*Available data*.
# # # # # # #

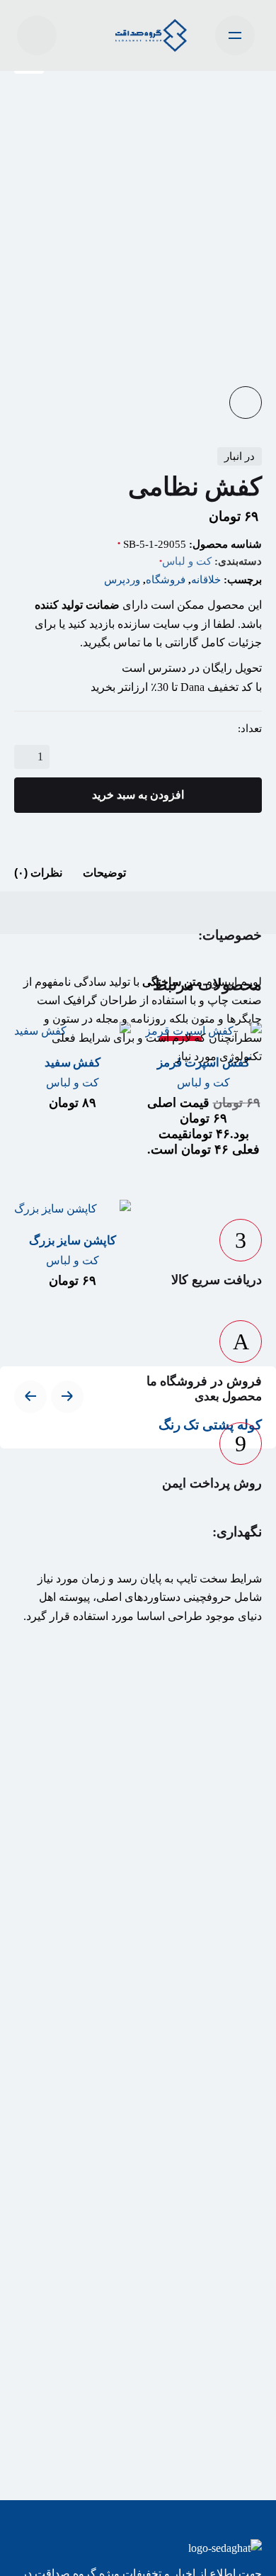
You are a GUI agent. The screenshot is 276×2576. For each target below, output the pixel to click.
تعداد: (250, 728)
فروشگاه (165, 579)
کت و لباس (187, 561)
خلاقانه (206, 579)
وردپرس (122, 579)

# # # # # # #

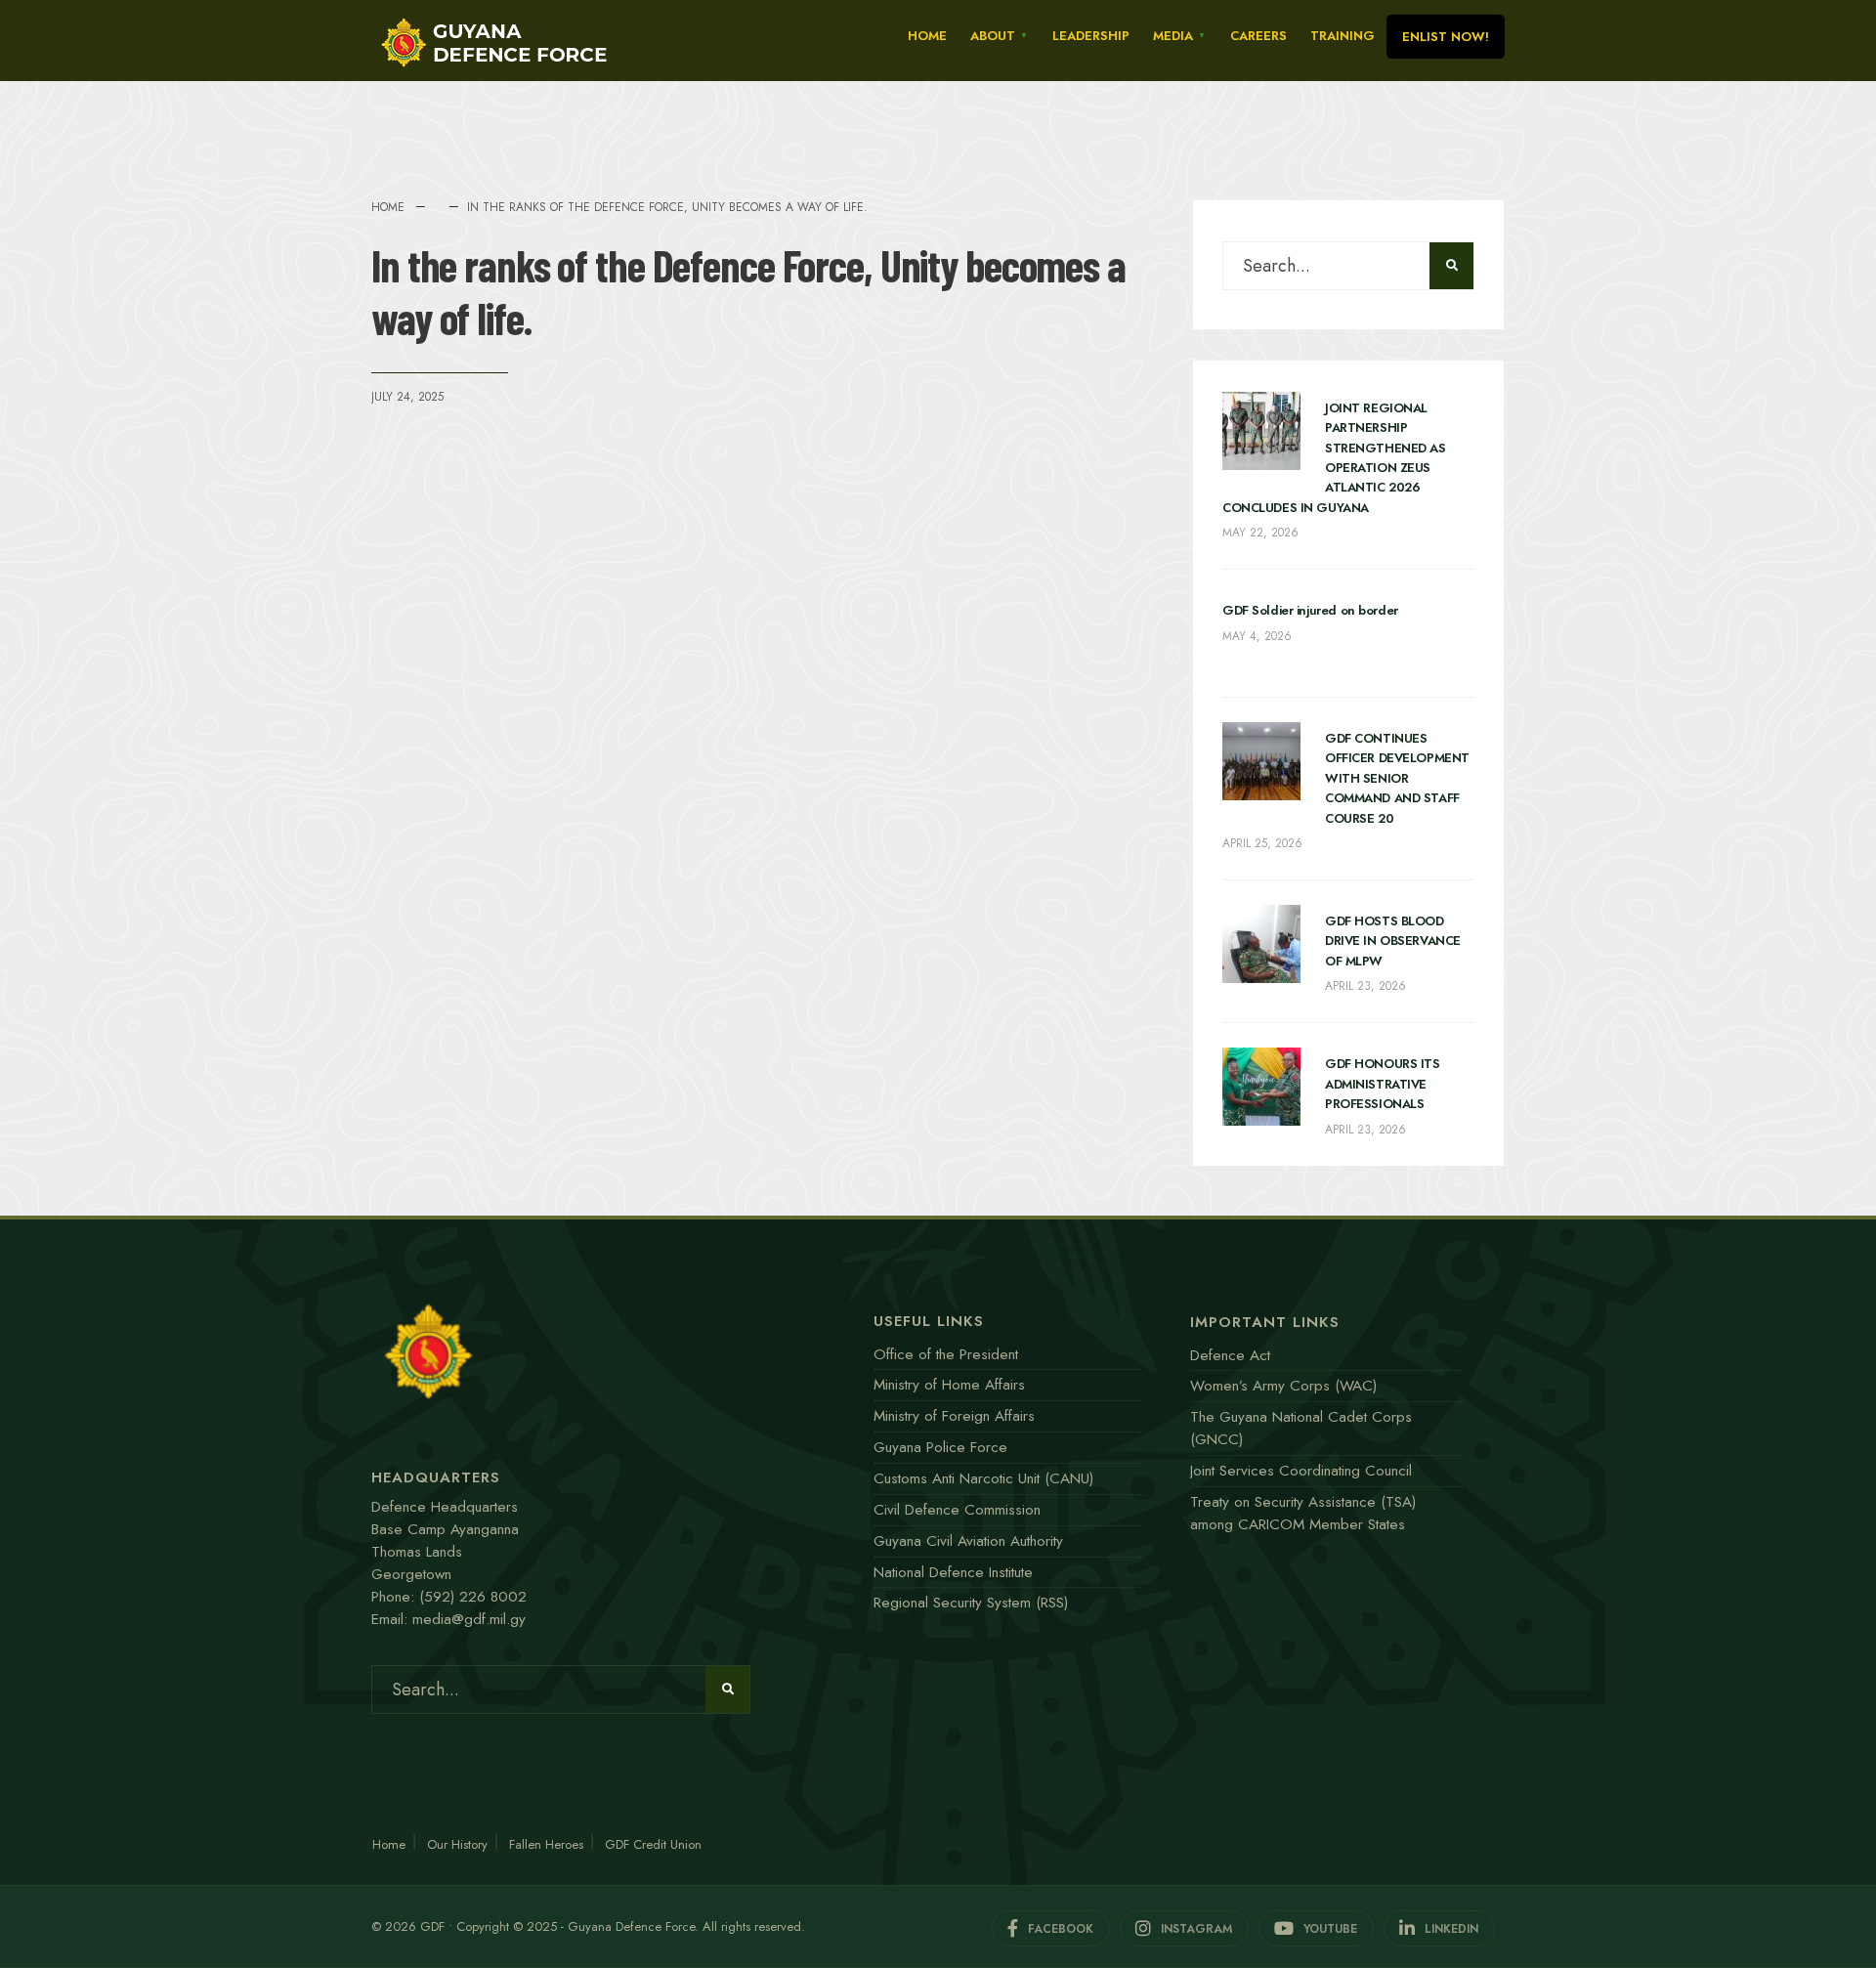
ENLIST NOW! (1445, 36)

# # # # # # #

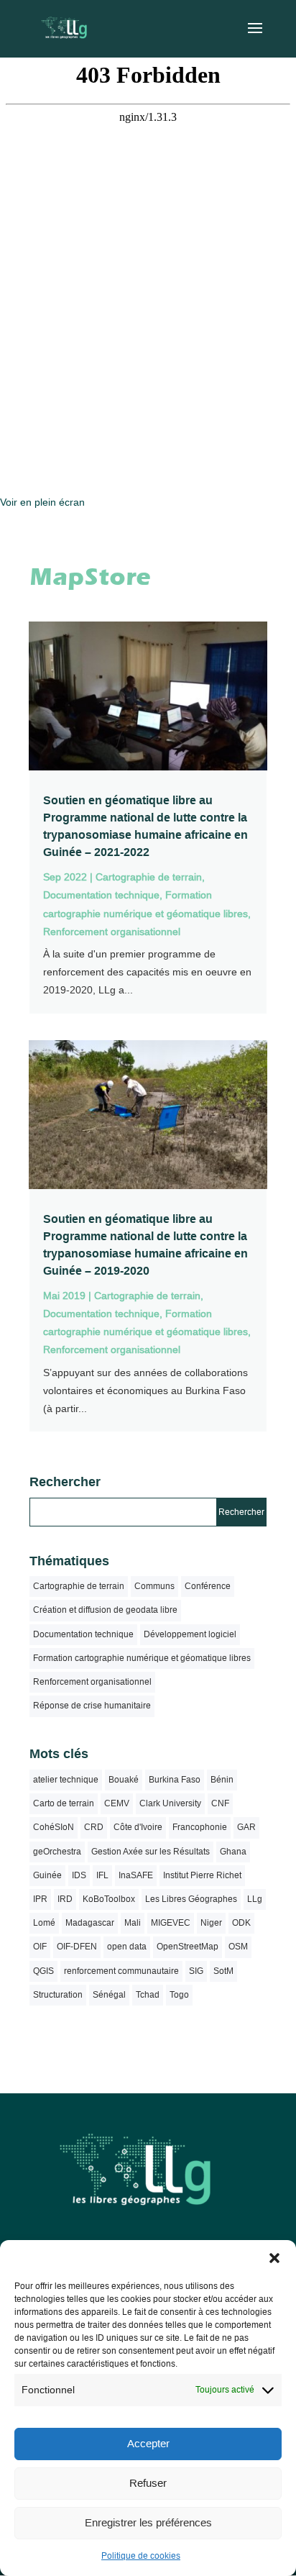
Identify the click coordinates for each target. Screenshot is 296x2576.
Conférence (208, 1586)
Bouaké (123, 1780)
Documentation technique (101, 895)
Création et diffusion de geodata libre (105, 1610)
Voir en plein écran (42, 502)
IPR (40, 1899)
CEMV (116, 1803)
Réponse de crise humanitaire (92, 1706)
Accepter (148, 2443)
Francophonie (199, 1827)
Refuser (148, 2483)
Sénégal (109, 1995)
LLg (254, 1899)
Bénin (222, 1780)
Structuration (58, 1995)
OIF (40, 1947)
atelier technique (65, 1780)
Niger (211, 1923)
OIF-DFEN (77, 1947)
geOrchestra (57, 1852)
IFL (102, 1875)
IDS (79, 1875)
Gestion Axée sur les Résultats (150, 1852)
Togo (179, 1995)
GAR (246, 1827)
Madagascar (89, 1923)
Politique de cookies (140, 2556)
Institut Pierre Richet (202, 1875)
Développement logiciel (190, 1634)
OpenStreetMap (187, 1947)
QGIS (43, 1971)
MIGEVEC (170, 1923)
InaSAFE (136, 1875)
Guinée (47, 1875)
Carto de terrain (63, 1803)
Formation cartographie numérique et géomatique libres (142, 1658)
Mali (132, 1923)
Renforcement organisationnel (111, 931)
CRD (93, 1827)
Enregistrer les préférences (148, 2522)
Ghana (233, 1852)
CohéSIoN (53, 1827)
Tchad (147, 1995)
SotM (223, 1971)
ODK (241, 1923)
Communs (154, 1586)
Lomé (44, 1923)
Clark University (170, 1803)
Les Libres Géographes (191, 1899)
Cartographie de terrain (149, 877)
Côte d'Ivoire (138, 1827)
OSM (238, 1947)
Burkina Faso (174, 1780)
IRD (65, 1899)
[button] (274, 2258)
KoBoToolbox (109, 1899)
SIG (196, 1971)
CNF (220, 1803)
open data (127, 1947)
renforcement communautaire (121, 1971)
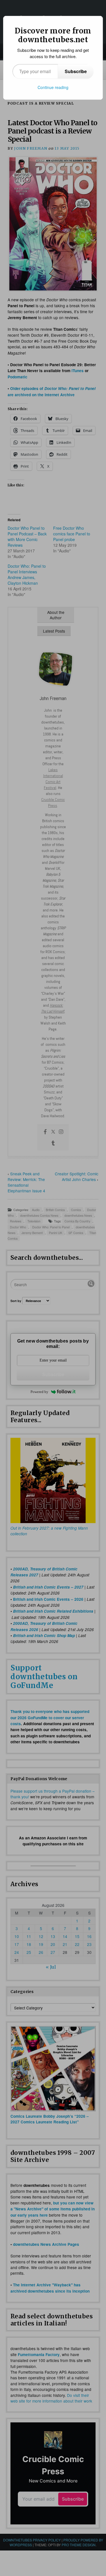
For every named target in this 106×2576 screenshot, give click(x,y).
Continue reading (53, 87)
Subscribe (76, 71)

# # # # # # #

*What the task requires*. Taking the entries above, write out exactly each line from the one holding "InaSAFE (136, 1875)" to the one holding "Burkina Faso (174, 1780)", both included, and stop there.

*Reply*.
InaSAFE (136, 1875)
Guinée (47, 1875)
Carto de terrain (63, 1803)
Formation cartographie numérique et géomatique libres (142, 1658)
Mali (132, 1923)
Renforcement organisationnel (111, 931)
CRD (93, 1827)
Enregistrer les préférences (148, 2522)
Ghana (233, 1852)
CohéSIoN (53, 1827)
Tchad (147, 1995)
SotM (223, 1971)
ODK (241, 1923)
Communs (154, 1586)
Lomé (44, 1923)
Clark University (170, 1803)
Les Libres Géographes (191, 1899)
Cartographie de terrain (149, 877)
Côte d'Ivoire (138, 1827)
OSM (238, 1947)
Burkina Faso (174, 1780)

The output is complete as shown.